Btrfs: Do snapshot deletion in smaller chunks.
authorChris Mason <chris.mason@oracle.com>
Tue, 7 Aug 2007 19:52:19 +0000 (15:52 -0400)
committerDavid Woodhouse <dwmw2@hera.kernel.org>
Tue, 7 Aug 2007 19:52:19 +0000 (15:52 -0400)
Before, snapshot deletion was a single atomic unit.  This caused considerable
lock contention and required an unbounded amount of space.  Now,
the drop_progress field in the root item is used to indicate how far along
snapshot deletion is, and to resume where it left off.

Signed-off-by: Chris Mason <chris.mason@oracle.com>
fs/btrfs/ctree.c
fs/btrfs/ctree.h
fs/btrfs/extent-tree.c
fs/btrfs/transaction.c

index 19a30b7..aa824e2 100644 (file)
@@ -659,9 +659,16 @@ int btrfs_search_slot(struct btrfs_trans_handle *trans, struct btrfs_root
        struct buffer_head *b;
        struct buffer_head *cow_buf;
        struct btrfs_node *c;
+       struct btrfs_root_item *root_item = &root->root_item;
        int slot;
        int ret;
        int level;
+       u8 lowest_level = 0;
+
+       if (btrfs_root_refs(root_item) == 0 && root->ref_cows) {
+               lowest_level = root_item->drop_level;
+               WARN_ON(ins_len || cow);
+       }
 
        WARN_ON(p->nodes[0] != NULL);
        WARN_ON(!mutex_is_locked(&root->fs_info->fs_mutex));
@@ -718,6 +725,9 @@ again:
                                slot = p->slots[level];
                                BUG_ON(btrfs_header_nritems(&c->header) == 1);
                        }
+                       /* this is only true while dropping a snapshot */
+                       if (level == lowest_level)
+                               break;
                        b = read_tree_block(root, btrfs_node_blockptr(c, slot));
                } else {
                        struct btrfs_leaf *l = (struct btrfs_leaf *)c;
index 0287bd5..73c2e75 100644 (file)
@@ -333,10 +333,10 @@ struct btrfs_root {
        u64 objectid;
        u64 last_trans;
        u32 blocksize;
-       int ref_cows;
        u32 type;
        u64 highest_inode;
        u64 last_inode_alloc;
+       int ref_cows;
 };
 
 /* the lower bits in the key flags defines the item type */
@@ -1073,7 +1073,7 @@ int btrfs_insert_empty_item(struct btrfs_trans_handle *trans, struct btrfs_root
 int btrfs_next_leaf(struct btrfs_root *root, struct btrfs_path *path);
 int btrfs_leaf_free_space(struct btrfs_root *root, struct btrfs_leaf *leaf);
 int btrfs_drop_snapshot(struct btrfs_trans_handle *trans, struct btrfs_root
-                       *root, struct buffer_head *snap);
+                       *root);
 /* root-item.c */
 int btrfs_del_root(struct btrfs_trans_handle *trans, struct btrfs_root *root,
                   struct btrfs_key *key);
index 5ace2c3..9455974 100644 (file)

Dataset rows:
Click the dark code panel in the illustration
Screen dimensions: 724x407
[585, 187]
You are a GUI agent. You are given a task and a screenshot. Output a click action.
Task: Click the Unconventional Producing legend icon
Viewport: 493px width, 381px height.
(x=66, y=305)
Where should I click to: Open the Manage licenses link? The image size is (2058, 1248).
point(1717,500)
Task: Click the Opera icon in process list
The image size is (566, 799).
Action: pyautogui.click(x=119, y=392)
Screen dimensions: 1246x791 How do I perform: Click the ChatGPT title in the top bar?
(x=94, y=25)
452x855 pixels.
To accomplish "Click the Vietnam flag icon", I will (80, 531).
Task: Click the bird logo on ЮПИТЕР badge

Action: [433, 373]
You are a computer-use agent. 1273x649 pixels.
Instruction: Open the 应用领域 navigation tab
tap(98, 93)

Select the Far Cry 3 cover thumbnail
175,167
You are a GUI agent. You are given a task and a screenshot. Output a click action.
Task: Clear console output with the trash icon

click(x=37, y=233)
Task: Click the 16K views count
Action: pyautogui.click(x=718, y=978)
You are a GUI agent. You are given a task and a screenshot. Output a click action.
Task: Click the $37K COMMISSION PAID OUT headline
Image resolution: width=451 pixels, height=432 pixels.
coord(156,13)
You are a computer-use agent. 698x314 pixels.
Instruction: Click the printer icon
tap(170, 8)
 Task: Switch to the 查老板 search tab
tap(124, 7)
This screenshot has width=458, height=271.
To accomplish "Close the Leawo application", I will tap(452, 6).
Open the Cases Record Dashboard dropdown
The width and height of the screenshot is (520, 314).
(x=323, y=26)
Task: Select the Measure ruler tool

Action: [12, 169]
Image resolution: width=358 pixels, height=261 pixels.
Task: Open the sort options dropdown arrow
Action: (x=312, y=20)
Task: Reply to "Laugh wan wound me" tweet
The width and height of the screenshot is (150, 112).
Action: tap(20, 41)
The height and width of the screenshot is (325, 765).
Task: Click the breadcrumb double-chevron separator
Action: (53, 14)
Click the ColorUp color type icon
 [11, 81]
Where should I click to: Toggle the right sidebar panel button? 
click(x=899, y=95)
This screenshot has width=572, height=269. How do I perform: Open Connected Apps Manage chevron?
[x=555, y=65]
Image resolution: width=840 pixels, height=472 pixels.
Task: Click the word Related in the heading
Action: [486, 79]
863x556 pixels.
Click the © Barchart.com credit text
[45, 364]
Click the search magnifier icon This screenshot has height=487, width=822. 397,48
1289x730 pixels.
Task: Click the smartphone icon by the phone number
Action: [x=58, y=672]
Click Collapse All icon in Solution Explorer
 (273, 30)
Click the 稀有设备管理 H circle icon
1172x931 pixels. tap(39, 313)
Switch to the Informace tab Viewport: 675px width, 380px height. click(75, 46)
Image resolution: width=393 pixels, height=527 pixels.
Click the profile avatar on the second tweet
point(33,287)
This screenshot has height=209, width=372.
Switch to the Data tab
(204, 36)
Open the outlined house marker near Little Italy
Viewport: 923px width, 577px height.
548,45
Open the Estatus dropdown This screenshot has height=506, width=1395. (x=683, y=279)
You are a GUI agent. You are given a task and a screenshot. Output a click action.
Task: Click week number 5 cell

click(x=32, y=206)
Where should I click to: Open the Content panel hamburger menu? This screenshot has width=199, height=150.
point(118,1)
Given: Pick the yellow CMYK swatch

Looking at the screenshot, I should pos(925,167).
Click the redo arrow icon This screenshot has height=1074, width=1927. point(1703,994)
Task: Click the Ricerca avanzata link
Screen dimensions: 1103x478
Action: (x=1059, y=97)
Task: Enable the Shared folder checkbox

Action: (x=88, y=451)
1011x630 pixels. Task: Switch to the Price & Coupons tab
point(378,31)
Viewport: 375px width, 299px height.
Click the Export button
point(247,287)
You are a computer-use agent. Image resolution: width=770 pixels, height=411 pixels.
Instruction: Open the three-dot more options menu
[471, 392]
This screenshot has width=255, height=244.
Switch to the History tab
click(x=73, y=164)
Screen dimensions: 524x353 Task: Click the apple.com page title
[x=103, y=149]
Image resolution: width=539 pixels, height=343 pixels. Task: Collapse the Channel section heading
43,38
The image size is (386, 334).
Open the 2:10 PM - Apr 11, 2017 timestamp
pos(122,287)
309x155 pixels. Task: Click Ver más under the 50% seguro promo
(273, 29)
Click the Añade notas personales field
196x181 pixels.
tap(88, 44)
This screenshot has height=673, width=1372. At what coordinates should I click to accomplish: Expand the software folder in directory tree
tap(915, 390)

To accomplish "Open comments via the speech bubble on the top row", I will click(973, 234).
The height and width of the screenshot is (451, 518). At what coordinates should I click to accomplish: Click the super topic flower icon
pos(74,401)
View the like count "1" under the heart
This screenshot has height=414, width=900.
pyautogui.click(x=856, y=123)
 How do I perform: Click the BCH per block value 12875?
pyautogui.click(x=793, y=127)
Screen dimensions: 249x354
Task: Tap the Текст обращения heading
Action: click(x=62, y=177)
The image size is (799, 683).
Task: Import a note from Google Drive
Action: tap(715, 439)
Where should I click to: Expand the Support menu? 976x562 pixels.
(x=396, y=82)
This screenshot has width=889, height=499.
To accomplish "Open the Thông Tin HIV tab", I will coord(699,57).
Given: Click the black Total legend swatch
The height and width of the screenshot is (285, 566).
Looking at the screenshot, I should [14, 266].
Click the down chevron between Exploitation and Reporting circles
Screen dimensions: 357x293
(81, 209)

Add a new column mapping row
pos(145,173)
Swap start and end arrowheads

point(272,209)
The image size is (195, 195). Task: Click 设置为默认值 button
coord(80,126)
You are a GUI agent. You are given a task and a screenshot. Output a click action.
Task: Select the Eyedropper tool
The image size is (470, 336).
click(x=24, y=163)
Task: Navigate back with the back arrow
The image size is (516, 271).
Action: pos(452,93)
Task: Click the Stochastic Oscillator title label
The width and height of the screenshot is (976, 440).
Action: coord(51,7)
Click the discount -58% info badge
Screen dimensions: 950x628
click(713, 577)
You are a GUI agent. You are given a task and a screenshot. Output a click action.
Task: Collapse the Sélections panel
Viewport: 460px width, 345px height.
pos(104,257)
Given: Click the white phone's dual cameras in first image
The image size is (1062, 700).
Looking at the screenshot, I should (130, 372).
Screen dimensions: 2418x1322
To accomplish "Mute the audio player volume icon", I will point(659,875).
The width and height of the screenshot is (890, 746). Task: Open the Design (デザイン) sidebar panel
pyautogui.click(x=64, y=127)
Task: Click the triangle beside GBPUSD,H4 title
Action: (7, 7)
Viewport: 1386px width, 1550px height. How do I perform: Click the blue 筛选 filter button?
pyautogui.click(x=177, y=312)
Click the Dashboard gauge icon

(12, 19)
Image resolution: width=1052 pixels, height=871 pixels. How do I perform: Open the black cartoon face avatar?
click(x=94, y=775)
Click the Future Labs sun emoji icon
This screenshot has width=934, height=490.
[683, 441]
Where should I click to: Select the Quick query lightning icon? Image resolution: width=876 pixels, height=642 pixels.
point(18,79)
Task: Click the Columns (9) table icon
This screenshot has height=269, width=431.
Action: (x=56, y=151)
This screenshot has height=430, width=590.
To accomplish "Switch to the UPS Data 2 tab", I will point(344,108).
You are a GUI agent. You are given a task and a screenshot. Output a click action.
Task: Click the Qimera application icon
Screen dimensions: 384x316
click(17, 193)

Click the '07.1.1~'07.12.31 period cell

*Task brief*. Write the next part of the Btrfs snapshot-deletion commit, continuing from its final line.

*Task output*.
@@ -1561,12 +1561,21 @@ static int walk_up_tree(struct btrfs_trans_handle *trans, struct btrfs_root
        int i;
        int slot;
        int ret;
+       struct btrfs_root_item *root_item = &root->root_item;
+
        for(i = *level; i < BTRFS_MAX_LEVEL - 1 && path->nodes[i]; i++) {
                slot = path->slots[i];
                if (slot < btrfs_header_nritems(
                    btrfs_buffer_header(path->nodes[i])) - 1) {
+                       struct btrfs_node *node;
+                       node = btrfs_buffer_node(path->nodes[i]);
                        path->slots[i]++;
                        *level = i;
+                       WARN_ON(*level == 0);
+                       memcpy(&root_item->drop_progress,
+                              &node->ptrs[path->slots[i]].key,
+                              sizeof(root_item->drop_progress));
+                       root_item->drop_level = i;
                        return 0;
                } else {
                        ret = btrfs_free_extent(trans, root,
@@ -1587,7 +1596,7 @@ static int walk_up_tree(struct btrfs_trans_handle *trans, struct btrfs_root
  * decremented.
  */
 int btrfs_drop_snapshot(struct btrfs_trans_handle *trans, struct btrfs_root
-                       *root, struct buffer_head *snap)
+                       *root)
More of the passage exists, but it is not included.